In the records below, the line containing "You are a computer-use" marks the start. Copy that line and everything after it exactly, through the last line.
----
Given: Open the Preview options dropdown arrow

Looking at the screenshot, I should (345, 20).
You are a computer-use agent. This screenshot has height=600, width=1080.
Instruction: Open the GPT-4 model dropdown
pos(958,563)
----
* _Response for this exercise_:
You are a computer-use agent. This screenshot has height=600, width=1080.
Instruction: Open the GPT-4 model dropdown
pos(958,563)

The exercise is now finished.